J'ay reçu mon cher amy votre lettre et les paquets de Berlin.
Notre prince en vérité est plus adorable que jamais. J'aurois bien des choses à vous dire de luy et je voudrois bien luy avoir l'obligation de vous attirer à Cirey. Ma foy j'ay envie de luy demander qu'il envoye à madame du Chastelet un second ambassadeur et que cet ambassadeur soit vous.

Je ne reçois point de nouvelles de mes nièces. Les noces les occupent. Je pourais me plaindre que La Mignot ait préféré l'abominable séjour de Landau à notre vallée de Tempé mais vous savez que je veux qu'elle soit heureuse à sa façon et non à la mienne.

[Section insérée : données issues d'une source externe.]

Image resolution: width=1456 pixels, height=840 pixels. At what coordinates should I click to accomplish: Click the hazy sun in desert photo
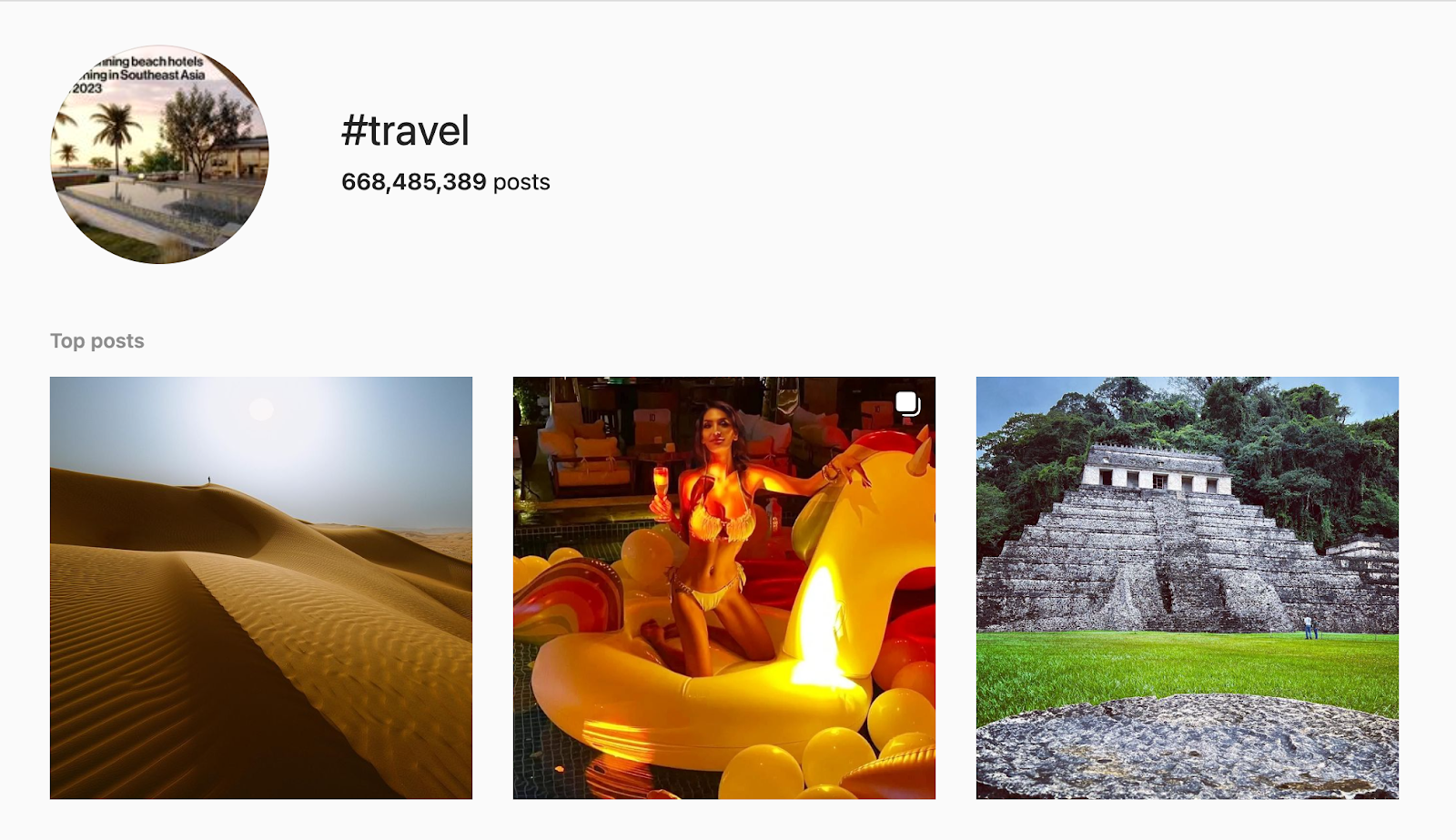coord(261,410)
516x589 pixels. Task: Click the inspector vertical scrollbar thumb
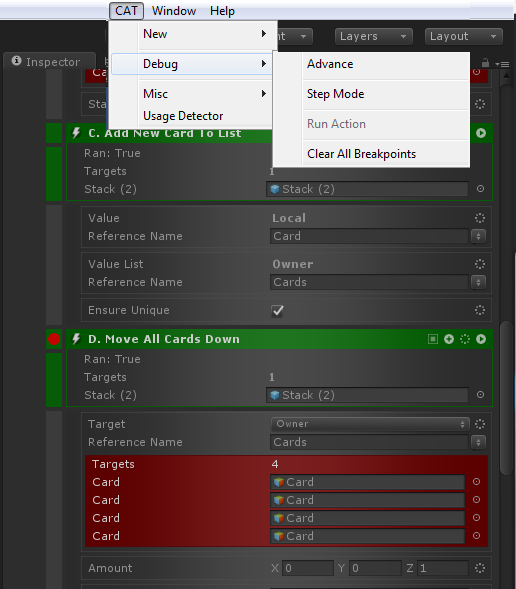(507, 398)
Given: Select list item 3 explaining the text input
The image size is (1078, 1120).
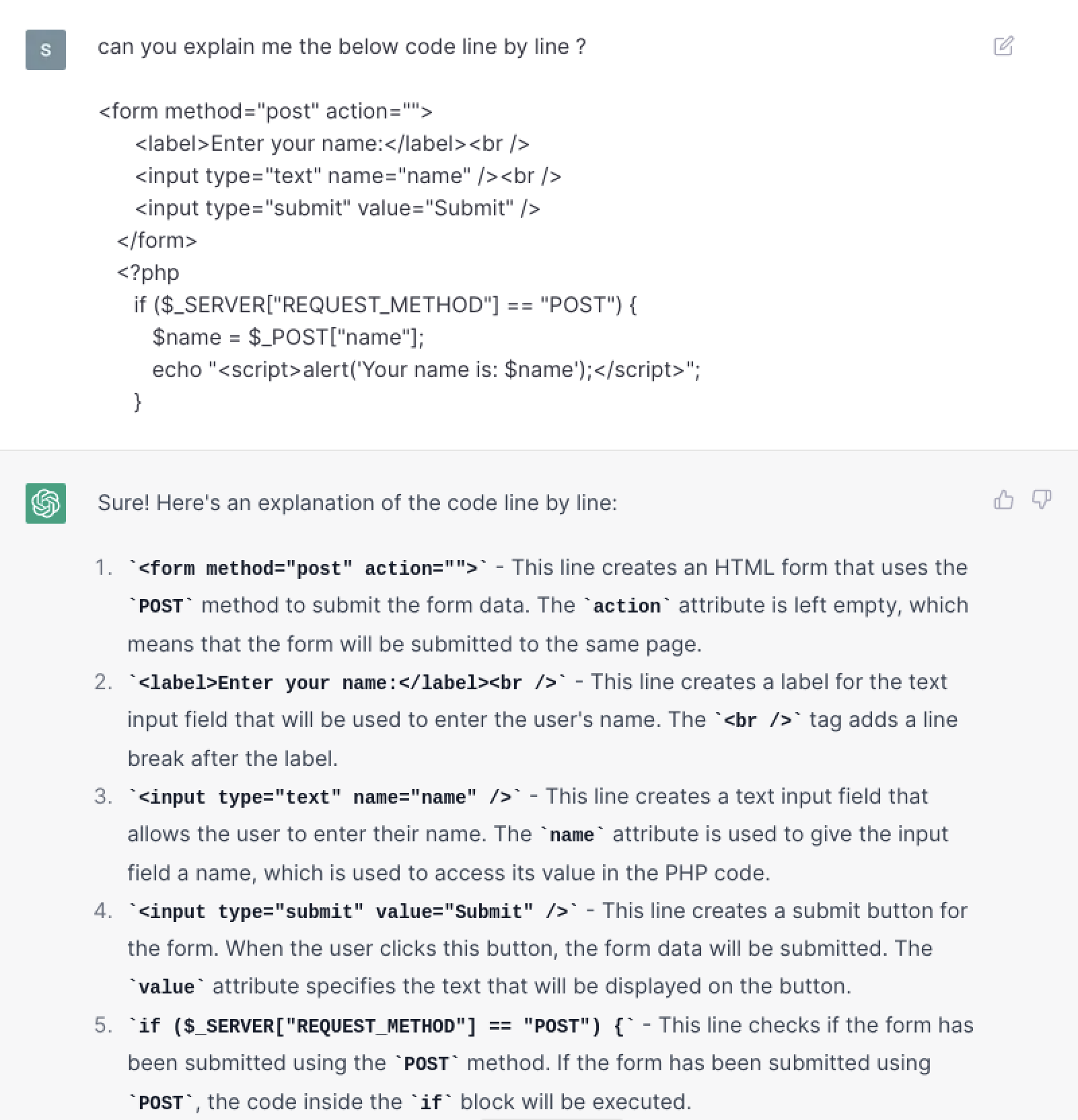Looking at the screenshot, I should [532, 835].
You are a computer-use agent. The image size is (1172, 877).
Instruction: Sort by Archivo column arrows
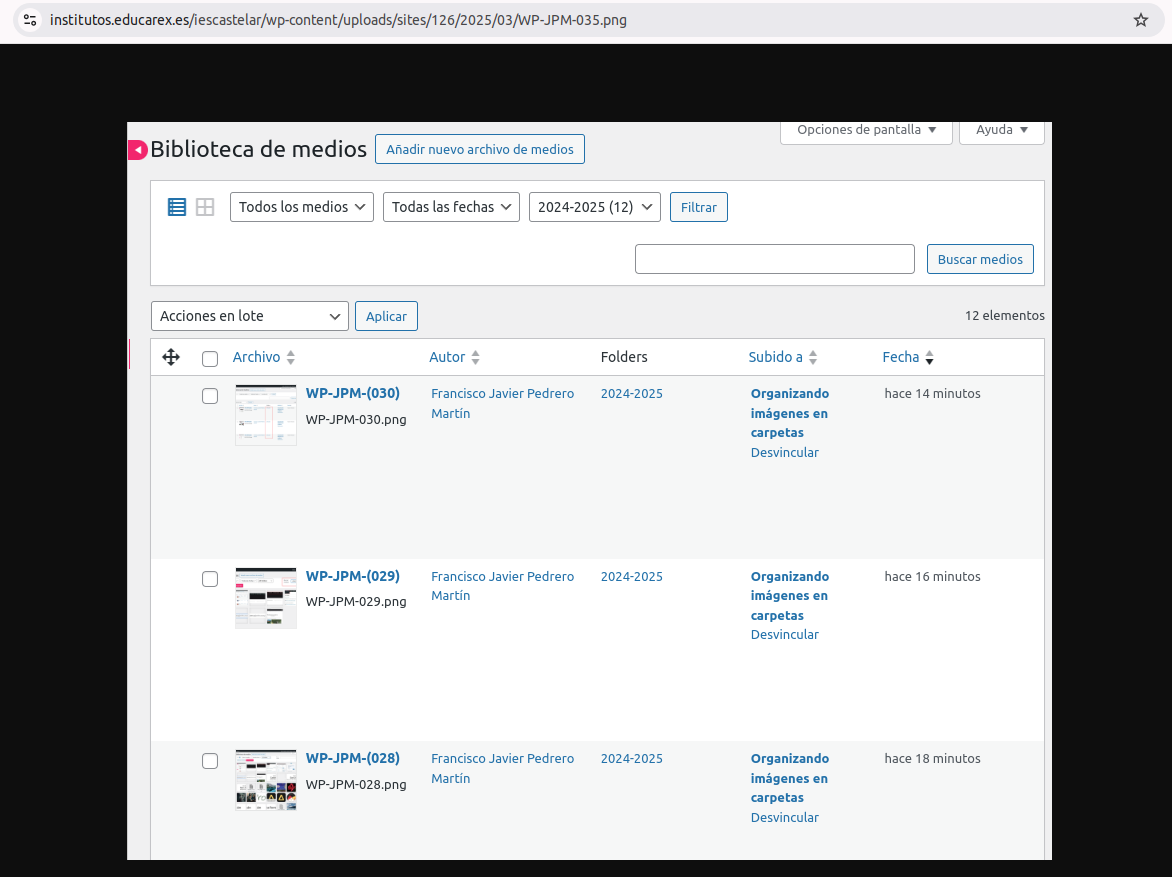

Je n'ay point vu la gressade ny L'Amour propre de Delile. Je les feray venir si vous les jugez dignes des regards D'Emilie. J'écris pour avoir ce receuil de Ferrand dont vous me parlez, mais je vous avoue que je suis toujours, dans des transes, que ces maudits livres ne troublent mon repos. Jepardonne aux almanacs du Diable, mais je crains la calomnie. Je crains qu'on ne m'impute des vers de l'abbé de Chaulieu qu'on a déjà mis sur mon compte.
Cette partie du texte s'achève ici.